Partial outage in one of our clusters

Incident Report for Gorgias

Postmortem

Due to increased traffic one of clusters got into an unresponsive state. Specifically a queue system that we’re using to keep Gorgias in sync with Shopify/Facebook/etc.. went down and was sent into a weird state. Unfortunately we had to remove the entire queue storage and rebuild it from scratch, but this time with a lot more resources to handle the growth in traffic that we’re experiencing.

Fortunately however we have a way to replay all of the events that arrived during the downtime (Facebook, Shopify, Live chat, etc..) so that’s what we did. So there should be no missing updates/messages during the downtime or before.

We’re also taking steps to setup more monitoring/alerts to prevent this kind of outage in the future.

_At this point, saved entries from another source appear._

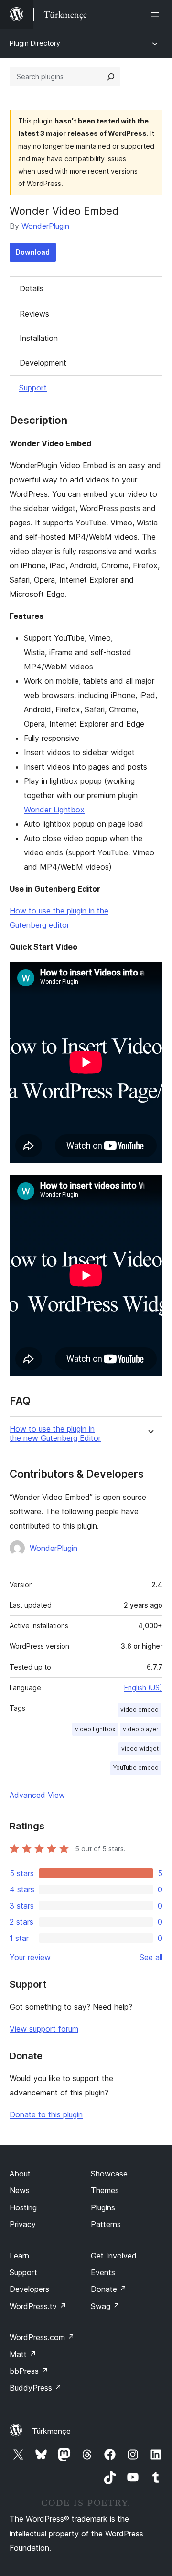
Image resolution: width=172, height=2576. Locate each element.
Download (33, 252)
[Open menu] (156, 14)
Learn (19, 2255)
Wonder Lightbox (54, 809)
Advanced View (37, 1795)
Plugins (103, 2207)
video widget (140, 1748)
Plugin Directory (35, 43)
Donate (109, 2289)
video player (141, 1729)
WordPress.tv (38, 2306)
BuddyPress (36, 2387)
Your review (30, 1957)
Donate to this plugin (46, 2114)
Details (31, 288)
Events (103, 2272)
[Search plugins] (110, 76)
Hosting (23, 2207)
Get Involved (114, 2255)
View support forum (44, 2028)
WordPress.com (42, 2337)
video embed (139, 1709)
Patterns (106, 2224)
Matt (23, 2354)
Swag (105, 2306)
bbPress (29, 2371)
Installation (39, 338)
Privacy (23, 2224)
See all (151, 1957)
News (20, 2190)
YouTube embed (136, 1767)
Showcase (109, 2173)
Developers (29, 2289)
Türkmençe (51, 2431)
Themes (105, 2190)
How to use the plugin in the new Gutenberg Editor (55, 1434)
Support (33, 387)
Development (43, 363)
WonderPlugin (45, 226)
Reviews (34, 313)
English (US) (143, 1687)
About (20, 2173)
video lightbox (95, 1729)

Posted May 26, 2020 - 18:25 UTC

Resolved

This incident has been resolved.

Posted May 26, 2020 - 18:19 UTC

Monitoring

We've implemented a fix and we're replaying past updates from external services. No data should be lost in the process.

Posted May 26, 2020 - 18:09 UTC

Identified

One of our clusters is currently experiencing a downtime. We're aware of the problem and working on mitigation.

Posted May 26, 2020 - 18:02 UTC

This incident affected: Helpdesk (REST API, Web App, Mobile Apps).